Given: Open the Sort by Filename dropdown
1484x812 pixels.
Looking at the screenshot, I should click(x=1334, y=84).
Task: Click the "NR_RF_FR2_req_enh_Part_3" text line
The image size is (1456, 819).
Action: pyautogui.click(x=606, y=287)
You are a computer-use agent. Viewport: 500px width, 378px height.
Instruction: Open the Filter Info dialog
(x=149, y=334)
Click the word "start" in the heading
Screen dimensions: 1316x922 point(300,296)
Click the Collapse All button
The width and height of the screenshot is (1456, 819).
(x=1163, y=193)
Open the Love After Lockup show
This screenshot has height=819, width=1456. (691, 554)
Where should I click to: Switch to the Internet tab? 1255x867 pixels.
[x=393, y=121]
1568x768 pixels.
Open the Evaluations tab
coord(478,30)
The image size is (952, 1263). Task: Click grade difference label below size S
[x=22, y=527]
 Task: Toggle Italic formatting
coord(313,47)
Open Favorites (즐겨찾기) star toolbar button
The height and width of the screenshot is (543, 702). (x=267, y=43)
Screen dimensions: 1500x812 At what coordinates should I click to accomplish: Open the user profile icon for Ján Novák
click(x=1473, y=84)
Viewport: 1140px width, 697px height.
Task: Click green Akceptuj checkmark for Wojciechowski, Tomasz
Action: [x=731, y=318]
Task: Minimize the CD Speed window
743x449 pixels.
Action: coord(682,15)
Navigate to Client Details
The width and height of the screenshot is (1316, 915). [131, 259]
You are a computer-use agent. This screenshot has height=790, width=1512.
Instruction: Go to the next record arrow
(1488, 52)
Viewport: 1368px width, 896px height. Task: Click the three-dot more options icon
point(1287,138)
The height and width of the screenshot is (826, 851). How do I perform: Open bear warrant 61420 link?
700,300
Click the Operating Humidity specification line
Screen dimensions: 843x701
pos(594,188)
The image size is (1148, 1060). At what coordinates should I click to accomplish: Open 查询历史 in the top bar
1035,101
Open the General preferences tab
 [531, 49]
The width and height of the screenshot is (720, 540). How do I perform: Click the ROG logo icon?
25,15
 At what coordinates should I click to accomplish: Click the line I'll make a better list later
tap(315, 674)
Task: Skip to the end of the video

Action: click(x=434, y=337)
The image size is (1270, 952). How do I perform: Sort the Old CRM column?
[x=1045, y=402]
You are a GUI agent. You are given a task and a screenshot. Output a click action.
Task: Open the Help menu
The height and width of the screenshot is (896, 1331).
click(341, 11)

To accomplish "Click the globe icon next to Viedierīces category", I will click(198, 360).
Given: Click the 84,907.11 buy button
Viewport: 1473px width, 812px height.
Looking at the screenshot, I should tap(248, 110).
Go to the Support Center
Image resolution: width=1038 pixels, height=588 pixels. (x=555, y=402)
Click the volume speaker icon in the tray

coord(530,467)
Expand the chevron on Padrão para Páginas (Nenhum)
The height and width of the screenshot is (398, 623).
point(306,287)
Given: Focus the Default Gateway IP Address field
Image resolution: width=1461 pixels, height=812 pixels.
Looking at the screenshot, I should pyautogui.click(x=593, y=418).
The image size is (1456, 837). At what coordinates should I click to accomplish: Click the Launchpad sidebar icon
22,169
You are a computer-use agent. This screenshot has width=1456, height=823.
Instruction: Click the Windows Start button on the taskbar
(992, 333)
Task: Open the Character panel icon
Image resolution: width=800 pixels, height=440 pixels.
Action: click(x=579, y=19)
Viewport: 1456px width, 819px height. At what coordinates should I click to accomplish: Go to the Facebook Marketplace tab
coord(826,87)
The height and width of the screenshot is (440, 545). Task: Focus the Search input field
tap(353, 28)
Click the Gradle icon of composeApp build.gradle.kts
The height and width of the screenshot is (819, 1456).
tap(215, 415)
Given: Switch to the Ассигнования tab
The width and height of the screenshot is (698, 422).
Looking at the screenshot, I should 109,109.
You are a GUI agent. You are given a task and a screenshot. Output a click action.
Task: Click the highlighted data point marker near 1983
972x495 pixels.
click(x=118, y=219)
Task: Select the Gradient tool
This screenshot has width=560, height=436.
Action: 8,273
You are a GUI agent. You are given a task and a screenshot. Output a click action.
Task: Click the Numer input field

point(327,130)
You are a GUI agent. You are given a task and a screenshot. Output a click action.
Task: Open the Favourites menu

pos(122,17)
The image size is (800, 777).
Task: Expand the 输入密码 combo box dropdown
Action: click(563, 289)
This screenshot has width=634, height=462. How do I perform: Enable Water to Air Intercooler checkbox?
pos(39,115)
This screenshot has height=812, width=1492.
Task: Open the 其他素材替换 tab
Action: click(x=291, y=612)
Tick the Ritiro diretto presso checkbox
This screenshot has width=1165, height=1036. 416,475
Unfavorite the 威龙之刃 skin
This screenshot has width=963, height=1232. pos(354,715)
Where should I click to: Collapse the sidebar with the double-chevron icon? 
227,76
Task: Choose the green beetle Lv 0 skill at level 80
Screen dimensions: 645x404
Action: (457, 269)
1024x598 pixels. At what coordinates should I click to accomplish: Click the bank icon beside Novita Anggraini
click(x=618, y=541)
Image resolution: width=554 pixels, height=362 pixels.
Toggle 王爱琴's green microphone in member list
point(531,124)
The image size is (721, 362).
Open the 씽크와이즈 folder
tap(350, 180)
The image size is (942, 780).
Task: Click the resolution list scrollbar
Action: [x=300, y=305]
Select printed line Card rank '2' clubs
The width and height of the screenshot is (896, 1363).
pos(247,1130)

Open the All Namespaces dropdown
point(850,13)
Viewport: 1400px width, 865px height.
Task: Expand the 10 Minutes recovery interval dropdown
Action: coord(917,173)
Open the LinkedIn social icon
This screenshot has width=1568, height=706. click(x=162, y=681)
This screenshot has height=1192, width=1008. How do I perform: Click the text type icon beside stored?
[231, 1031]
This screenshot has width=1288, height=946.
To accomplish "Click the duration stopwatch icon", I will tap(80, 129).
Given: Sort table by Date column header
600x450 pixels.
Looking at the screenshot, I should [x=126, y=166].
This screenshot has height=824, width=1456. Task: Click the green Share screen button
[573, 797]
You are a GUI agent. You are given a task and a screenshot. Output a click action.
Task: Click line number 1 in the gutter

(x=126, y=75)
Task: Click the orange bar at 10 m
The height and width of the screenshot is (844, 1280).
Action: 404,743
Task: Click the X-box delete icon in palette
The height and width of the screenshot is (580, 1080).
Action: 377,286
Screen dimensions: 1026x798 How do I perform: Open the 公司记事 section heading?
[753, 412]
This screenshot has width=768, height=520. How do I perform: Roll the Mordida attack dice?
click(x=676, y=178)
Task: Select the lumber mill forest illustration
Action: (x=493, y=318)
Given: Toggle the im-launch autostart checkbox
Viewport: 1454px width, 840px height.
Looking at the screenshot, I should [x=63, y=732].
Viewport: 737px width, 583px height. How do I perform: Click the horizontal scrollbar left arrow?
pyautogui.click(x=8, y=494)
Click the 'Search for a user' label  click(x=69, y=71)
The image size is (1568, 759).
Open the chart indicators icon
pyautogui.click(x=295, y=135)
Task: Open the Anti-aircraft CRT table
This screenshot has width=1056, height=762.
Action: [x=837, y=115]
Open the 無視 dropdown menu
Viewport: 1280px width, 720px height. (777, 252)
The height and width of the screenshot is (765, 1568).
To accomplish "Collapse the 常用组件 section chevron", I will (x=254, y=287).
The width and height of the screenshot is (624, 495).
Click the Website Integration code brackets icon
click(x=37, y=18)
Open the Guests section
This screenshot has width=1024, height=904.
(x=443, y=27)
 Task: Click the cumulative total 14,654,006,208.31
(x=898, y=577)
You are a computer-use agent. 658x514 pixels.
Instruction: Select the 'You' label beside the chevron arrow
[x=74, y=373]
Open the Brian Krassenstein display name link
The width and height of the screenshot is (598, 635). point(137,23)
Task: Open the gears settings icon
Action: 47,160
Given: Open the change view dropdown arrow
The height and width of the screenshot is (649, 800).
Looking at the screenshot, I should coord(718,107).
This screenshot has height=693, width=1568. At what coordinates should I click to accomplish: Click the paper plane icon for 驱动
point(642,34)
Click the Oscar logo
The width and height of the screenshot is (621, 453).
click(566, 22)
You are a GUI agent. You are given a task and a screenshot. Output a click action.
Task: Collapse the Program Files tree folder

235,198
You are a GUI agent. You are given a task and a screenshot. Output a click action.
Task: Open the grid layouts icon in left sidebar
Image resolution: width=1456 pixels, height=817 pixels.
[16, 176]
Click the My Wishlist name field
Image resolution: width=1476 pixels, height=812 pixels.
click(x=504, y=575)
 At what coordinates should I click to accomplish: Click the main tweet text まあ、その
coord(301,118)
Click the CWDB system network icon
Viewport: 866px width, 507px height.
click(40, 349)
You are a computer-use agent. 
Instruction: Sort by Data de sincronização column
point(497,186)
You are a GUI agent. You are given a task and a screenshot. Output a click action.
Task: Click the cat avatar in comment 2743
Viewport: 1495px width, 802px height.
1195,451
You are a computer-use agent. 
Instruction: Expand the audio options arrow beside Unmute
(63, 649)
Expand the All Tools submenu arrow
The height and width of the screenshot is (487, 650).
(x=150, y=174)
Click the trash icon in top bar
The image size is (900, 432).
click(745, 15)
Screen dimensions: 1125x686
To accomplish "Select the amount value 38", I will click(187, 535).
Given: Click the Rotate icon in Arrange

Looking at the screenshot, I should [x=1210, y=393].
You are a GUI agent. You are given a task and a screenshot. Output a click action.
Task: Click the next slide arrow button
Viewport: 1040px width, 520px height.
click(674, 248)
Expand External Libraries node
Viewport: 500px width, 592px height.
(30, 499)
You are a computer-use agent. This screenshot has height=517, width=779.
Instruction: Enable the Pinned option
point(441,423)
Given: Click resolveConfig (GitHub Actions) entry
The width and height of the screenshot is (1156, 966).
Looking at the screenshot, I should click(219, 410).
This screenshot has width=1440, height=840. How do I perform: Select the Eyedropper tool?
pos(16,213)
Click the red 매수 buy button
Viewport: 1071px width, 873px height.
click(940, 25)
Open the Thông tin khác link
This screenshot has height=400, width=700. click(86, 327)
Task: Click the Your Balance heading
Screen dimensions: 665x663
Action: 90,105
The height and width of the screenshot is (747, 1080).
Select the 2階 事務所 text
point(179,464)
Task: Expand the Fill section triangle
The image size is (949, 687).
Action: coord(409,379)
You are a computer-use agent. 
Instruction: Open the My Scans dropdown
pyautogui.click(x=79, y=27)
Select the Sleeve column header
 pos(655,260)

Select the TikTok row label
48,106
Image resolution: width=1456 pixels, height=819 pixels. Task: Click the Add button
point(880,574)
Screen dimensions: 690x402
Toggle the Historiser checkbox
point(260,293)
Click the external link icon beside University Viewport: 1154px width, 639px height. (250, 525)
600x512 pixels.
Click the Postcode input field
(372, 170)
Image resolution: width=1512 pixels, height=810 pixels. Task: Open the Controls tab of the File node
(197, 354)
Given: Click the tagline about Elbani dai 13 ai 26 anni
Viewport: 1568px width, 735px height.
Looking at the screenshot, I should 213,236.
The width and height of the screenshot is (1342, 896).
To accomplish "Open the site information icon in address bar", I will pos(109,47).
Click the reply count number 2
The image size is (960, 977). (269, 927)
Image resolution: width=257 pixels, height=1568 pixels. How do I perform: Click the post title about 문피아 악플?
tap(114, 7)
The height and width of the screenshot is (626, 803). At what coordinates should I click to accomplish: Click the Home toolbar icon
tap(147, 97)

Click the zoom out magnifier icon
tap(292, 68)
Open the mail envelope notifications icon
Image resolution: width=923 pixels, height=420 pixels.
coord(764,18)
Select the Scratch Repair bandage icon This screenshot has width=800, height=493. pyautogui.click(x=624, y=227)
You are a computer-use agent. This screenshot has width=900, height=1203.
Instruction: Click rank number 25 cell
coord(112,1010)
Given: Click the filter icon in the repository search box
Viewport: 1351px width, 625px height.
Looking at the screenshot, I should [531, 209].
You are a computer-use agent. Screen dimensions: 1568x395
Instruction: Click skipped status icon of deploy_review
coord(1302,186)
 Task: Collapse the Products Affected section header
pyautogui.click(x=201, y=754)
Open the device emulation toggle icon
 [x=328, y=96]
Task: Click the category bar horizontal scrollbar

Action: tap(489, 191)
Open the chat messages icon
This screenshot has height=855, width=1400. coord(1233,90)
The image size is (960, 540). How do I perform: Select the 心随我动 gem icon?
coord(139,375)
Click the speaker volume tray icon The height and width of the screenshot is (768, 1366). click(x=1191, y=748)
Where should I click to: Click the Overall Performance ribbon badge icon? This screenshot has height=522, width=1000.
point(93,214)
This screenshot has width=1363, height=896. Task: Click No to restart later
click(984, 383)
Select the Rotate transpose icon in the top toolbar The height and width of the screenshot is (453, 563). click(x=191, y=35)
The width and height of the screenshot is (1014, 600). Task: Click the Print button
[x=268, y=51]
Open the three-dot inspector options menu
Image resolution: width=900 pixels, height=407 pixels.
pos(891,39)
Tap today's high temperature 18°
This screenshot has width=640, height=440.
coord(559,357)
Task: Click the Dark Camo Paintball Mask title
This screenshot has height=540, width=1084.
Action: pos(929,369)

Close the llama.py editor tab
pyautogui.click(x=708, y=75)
================================
*DO THIS*. Print everything from the line containing "Screen dimensions: 690x402" down to the line containing "coord(112,1010)" in the records above, reproducing each line exactly.

*SOLUTION*.
Screen dimensions: 690x402
Toggle the Historiser checkbox
point(260,293)
Click the external link icon beside University Viewport: 1154px width, 639px height. (250, 525)
600x512 pixels.
Click the Postcode input field
(372, 170)
Image resolution: width=1512 pixels, height=810 pixels. Task: Open the Controls tab of the File node
(197, 354)
Given: Click the tagline about Elbani dai 13 ai 26 anni
Viewport: 1568px width, 735px height.
Looking at the screenshot, I should 213,236.
The width and height of the screenshot is (1342, 896).
To accomplish "Open the site information icon in address bar", I will pos(109,47).
Click the reply count number 2
The image size is (960, 977). (269, 927)
Image resolution: width=257 pixels, height=1568 pixels. How do I perform: Click the post title about 문피아 악플?
tap(114, 7)
The height and width of the screenshot is (626, 803). At what coordinates should I click to accomplish: Click the Home toolbar icon
tap(147, 97)

Click the zoom out magnifier icon
tap(292, 68)
Open the mail envelope notifications icon
Image resolution: width=923 pixels, height=420 pixels.
coord(764,18)
Select the Scratch Repair bandage icon This screenshot has width=800, height=493. pyautogui.click(x=624, y=227)
You are a computer-use agent. This screenshot has width=900, height=1203.
Instruction: Click rank number 25 cell
coord(112,1010)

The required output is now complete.